- WHAT NEEDS TO BE DONE
Can you print, unchanged, the lines starting with the very first one and going on through the line with "Action: pos(43,139)", including both of those lines?

- MATERIAL PROVIDED
********

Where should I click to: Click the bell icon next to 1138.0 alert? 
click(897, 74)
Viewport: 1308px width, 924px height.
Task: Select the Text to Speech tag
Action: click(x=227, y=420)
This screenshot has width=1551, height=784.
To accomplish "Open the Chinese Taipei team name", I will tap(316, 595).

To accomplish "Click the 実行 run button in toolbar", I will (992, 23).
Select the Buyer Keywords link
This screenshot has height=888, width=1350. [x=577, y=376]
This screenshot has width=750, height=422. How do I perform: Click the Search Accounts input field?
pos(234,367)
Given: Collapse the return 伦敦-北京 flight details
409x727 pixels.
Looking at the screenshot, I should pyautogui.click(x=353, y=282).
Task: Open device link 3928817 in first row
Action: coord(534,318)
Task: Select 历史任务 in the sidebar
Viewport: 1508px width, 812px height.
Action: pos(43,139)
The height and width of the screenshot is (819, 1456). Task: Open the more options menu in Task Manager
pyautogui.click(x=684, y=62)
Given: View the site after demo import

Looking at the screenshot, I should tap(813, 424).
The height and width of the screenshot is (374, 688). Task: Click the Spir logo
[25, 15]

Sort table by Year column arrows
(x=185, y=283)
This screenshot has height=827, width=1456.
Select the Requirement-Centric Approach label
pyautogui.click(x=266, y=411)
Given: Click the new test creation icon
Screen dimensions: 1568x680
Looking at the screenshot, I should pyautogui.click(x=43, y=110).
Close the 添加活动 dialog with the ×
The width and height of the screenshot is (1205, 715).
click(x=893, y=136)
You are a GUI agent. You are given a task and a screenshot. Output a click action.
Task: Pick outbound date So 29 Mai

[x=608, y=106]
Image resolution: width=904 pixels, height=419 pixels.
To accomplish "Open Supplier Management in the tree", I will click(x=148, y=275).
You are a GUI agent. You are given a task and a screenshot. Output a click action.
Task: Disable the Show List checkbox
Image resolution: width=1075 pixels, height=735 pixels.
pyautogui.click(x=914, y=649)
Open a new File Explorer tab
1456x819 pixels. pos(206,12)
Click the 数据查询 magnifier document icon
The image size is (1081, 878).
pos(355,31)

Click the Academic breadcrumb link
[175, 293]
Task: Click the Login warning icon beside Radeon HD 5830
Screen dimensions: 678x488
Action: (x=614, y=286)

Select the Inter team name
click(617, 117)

********

- EXERCISE SOLUTION
Where should I click to: Click the bell icon next to 1138.0 alert? 
click(897, 74)
Viewport: 1308px width, 924px height.
Task: Select the Text to Speech tag
Action: click(x=227, y=420)
This screenshot has width=1551, height=784.
To accomplish "Open the Chinese Taipei team name", I will tap(316, 595).

To accomplish "Click the 実行 run button in toolbar", I will (992, 23).
Select the Buyer Keywords link
This screenshot has height=888, width=1350. [x=577, y=376]
This screenshot has width=750, height=422. How do I perform: Click the Search Accounts input field?
pos(234,367)
Given: Collapse the return 伦敦-北京 flight details
409x727 pixels.
Looking at the screenshot, I should pyautogui.click(x=353, y=282).
Task: Open device link 3928817 in first row
Action: coord(534,318)
Task: Select 历史任务 in the sidebar
Viewport: 1508px width, 812px height.
Action: pos(43,139)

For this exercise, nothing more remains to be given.